Hyderabad: With Chief Minister K Chandrasekhar Rao keen on setting up more Basti Dawakhanas in Greater Hyderabad to extend primary health services to the urban poor free of cost, the GHMC is ready to open another 58 of them as and when the State government sanctions adequate medical staff to run them. Presently GHMC is running 118 Basti Dawakhanas in the city.
The 58 Basti Dawakhanas were set up in the community halls in different parts of the city with required infrastructure but there is no staff to run them. The Telangana Medical and Health Department has not sanctioned doctors, nurses and other paras medical staff to run these health centres. As and when the required medical staff are sanctioned by the government, these Dawakhanas will be made functional, GHMC officials told Express.
GHMC has proposed to set up 350 Basti Dawakhanas, two each in 150 GHMC divisions. Taking a cue from Delhi’s Mohalla Clinics, the GHMC in association with National Health Mission has set up these health centres in its limits. The purpose of these dawakhanas is to take quality medical and health services for free to the doorsteps of the urban poor. It envisages the achievement of universal access to affordable and quality health care services that are accountable and responsive to people’s needs.

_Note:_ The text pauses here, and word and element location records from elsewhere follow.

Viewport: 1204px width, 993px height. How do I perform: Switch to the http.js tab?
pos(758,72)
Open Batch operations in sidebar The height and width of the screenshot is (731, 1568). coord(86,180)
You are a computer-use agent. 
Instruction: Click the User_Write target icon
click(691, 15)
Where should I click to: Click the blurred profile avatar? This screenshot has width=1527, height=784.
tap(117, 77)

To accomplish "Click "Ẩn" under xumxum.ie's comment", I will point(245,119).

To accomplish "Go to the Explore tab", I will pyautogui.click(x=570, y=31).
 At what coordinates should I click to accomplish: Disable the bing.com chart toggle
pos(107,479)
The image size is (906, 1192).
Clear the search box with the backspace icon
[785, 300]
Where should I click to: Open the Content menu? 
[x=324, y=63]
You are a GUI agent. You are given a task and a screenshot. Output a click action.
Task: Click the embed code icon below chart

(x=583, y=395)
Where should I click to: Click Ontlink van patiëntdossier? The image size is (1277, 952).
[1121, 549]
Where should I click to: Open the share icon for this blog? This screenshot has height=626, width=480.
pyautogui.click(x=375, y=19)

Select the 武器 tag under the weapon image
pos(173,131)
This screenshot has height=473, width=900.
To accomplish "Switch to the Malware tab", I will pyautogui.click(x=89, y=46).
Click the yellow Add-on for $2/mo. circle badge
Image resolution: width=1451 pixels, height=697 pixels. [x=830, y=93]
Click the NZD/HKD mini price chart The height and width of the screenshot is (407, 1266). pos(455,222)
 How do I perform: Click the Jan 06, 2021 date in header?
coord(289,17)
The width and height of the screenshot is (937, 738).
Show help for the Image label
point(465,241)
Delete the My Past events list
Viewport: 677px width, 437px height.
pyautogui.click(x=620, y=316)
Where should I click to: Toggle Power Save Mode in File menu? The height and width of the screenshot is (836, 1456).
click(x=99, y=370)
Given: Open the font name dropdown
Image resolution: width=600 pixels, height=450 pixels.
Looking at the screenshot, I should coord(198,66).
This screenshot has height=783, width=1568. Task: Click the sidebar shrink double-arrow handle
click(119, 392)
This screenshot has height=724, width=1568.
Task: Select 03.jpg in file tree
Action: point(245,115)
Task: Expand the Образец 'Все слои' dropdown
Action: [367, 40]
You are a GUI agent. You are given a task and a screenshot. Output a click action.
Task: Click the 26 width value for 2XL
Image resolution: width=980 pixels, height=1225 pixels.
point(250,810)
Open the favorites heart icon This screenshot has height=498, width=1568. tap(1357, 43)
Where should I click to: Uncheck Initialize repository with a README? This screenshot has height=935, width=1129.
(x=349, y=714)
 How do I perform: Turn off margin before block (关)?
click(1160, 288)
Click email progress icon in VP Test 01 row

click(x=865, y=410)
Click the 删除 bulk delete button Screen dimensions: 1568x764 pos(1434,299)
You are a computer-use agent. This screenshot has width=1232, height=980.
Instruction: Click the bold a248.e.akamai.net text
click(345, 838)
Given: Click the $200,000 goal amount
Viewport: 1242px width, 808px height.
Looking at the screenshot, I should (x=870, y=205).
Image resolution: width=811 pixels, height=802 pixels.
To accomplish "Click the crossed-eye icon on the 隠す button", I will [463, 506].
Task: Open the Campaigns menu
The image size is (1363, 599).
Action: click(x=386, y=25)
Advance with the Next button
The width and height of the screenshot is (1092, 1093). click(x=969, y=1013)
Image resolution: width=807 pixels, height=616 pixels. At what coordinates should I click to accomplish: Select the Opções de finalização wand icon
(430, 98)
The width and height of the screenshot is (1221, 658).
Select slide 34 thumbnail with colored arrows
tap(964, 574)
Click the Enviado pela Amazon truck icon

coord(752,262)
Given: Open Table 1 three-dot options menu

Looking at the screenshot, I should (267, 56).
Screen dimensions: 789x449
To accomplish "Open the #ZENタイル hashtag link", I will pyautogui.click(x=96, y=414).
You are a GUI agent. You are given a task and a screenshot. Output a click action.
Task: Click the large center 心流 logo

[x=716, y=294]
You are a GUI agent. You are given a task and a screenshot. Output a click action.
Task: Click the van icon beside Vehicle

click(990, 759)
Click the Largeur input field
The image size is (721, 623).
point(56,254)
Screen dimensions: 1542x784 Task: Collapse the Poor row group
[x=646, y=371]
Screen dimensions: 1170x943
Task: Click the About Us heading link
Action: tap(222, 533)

The officials said that these basti dawakhanas would be established in places where there is a substantial population of SCs, STs, minorities and the poor. Of the planned 350 neighbourhood clinics, 247 have been sanctioned by the Centre and the remaining by the Corporation. Of them, 118 have been functioning and another 58 clinics are ready but need support staff. For the remaining 174, suitable sites are being identified by the GHMC to construct buildings or take buildings on rent.
Each Basti Dawakhana needs a doctor, a staff nurse and one support staff. The State government has to sanction 1,050 medical staff. To run each medical centre, the officials said they need Rs 1.41 lakh every month of which Rs 86,000 goes towards staff salaries, Rs 3,000 for drugs, Rs 20,000 for diagnostics and Rs 5,000 for maintenance.